(Target position records):
§ §

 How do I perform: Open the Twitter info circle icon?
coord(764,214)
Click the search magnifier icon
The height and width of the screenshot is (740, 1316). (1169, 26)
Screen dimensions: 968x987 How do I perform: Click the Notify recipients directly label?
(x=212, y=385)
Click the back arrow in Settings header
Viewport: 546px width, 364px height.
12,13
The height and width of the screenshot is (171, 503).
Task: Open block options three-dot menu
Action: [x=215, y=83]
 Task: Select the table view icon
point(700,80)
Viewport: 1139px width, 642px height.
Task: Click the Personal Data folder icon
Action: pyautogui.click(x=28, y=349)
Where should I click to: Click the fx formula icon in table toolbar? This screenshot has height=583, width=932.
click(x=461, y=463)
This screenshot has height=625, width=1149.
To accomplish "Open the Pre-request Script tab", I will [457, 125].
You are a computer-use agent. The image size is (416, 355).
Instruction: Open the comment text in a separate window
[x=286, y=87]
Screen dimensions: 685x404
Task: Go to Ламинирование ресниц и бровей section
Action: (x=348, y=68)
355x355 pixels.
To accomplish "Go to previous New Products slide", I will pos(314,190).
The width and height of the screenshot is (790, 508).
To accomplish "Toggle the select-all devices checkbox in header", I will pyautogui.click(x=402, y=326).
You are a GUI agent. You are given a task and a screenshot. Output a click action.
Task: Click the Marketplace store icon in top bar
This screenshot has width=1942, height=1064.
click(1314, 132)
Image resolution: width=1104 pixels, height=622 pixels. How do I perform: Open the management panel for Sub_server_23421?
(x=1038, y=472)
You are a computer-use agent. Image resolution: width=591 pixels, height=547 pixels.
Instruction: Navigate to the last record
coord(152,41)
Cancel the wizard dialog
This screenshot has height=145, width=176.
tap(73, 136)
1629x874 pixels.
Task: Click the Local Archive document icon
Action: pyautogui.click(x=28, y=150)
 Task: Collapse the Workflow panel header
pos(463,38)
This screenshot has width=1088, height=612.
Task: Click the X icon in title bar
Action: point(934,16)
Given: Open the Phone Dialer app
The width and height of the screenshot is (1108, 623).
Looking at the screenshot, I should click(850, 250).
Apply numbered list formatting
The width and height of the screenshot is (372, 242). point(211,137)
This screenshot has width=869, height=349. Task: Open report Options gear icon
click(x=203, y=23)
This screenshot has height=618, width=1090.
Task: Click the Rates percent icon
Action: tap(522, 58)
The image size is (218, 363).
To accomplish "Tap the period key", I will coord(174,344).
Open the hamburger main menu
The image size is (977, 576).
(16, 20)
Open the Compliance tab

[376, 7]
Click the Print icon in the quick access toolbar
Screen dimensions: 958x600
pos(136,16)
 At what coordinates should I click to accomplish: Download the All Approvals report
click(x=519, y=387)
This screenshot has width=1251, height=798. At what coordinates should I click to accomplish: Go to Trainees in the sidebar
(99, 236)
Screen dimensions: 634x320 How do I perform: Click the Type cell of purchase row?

§ §

(Work to do): Rewrite all of the material above, replacing each "How do I perform" with "How can I do" and leaving everything else unchanged.

(Result of the task):
 How can I do: Open the Twitter info circle icon?
coord(764,214)
Click the search magnifier icon
The height and width of the screenshot is (740, 1316). (1169, 26)
Screen dimensions: 968x987 How can I do: Click the Notify recipients directly label?
(x=212, y=385)
Click the back arrow in Settings header
Viewport: 546px width, 364px height.
12,13
The height and width of the screenshot is (171, 503).
Task: Open block options three-dot menu
Action: [x=215, y=83]
 Task: Select the table view icon
point(700,80)
Viewport: 1139px width, 642px height.
Task: Click the Personal Data folder icon
Action: pyautogui.click(x=28, y=349)
Where should I click to: Click the fx formula icon in table toolbar? This screenshot has height=583, width=932.
click(x=461, y=463)
This screenshot has height=625, width=1149.
To accomplish "Open the Pre-request Script tab", I will [457, 125].
You are a computer-use agent. The image size is (416, 355).
Instruction: Open the comment text in a separate window
[x=286, y=87]
Screen dimensions: 685x404
Task: Go to Ламинирование ресниц и бровей section
Action: (x=348, y=68)
355x355 pixels.
To accomplish "Go to previous New Products slide", I will pos(314,190).
The width and height of the screenshot is (790, 508).
To accomplish "Toggle the select-all devices checkbox in header", I will pyautogui.click(x=402, y=326).
You are a GUI agent. You are given a task and a screenshot. Output a click action.
Task: Click the Marketplace store icon in top bar
This screenshot has width=1942, height=1064.
click(1314, 132)
Image resolution: width=1104 pixels, height=622 pixels. How can I do: Open the management panel for Sub_server_23421?
(x=1038, y=472)
You are a computer-use agent. Image resolution: width=591 pixels, height=547 pixels.
Instruction: Navigate to the last record
coord(152,41)
Cancel the wizard dialog
This screenshot has height=145, width=176.
tap(73, 136)
1629x874 pixels.
Task: Click the Local Archive document icon
Action: pyautogui.click(x=28, y=150)
 Task: Collapse the Workflow panel header
pos(463,38)
This screenshot has width=1088, height=612.
Task: Click the X icon in title bar
Action: point(934,16)
Given: Open the Phone Dialer app
The width and height of the screenshot is (1108, 623).
Looking at the screenshot, I should click(850, 250).
Apply numbered list formatting
The width and height of the screenshot is (372, 242). point(211,137)
This screenshot has width=869, height=349. Task: Open report Options gear icon
click(x=203, y=23)
This screenshot has height=618, width=1090.
Task: Click the Rates percent icon
Action: tap(522, 58)
The image size is (218, 363).
To accomplish "Tap the period key", I will coord(174,344).
Open the hamburger main menu
The image size is (977, 576).
(16, 20)
Open the Compliance tab

[376, 7]
Click the Print icon in the quick access toolbar
Screen dimensions: 958x600
pos(136,16)
 At what coordinates should I click to accomplish: Download the All Approvals report
click(x=519, y=387)
This screenshot has width=1251, height=798. At what coordinates should I click to accomplish: Go to Trainees in the sidebar
(99, 236)
Screen dimensions: 634x320 How can I do: Click the Type cell of purchase row?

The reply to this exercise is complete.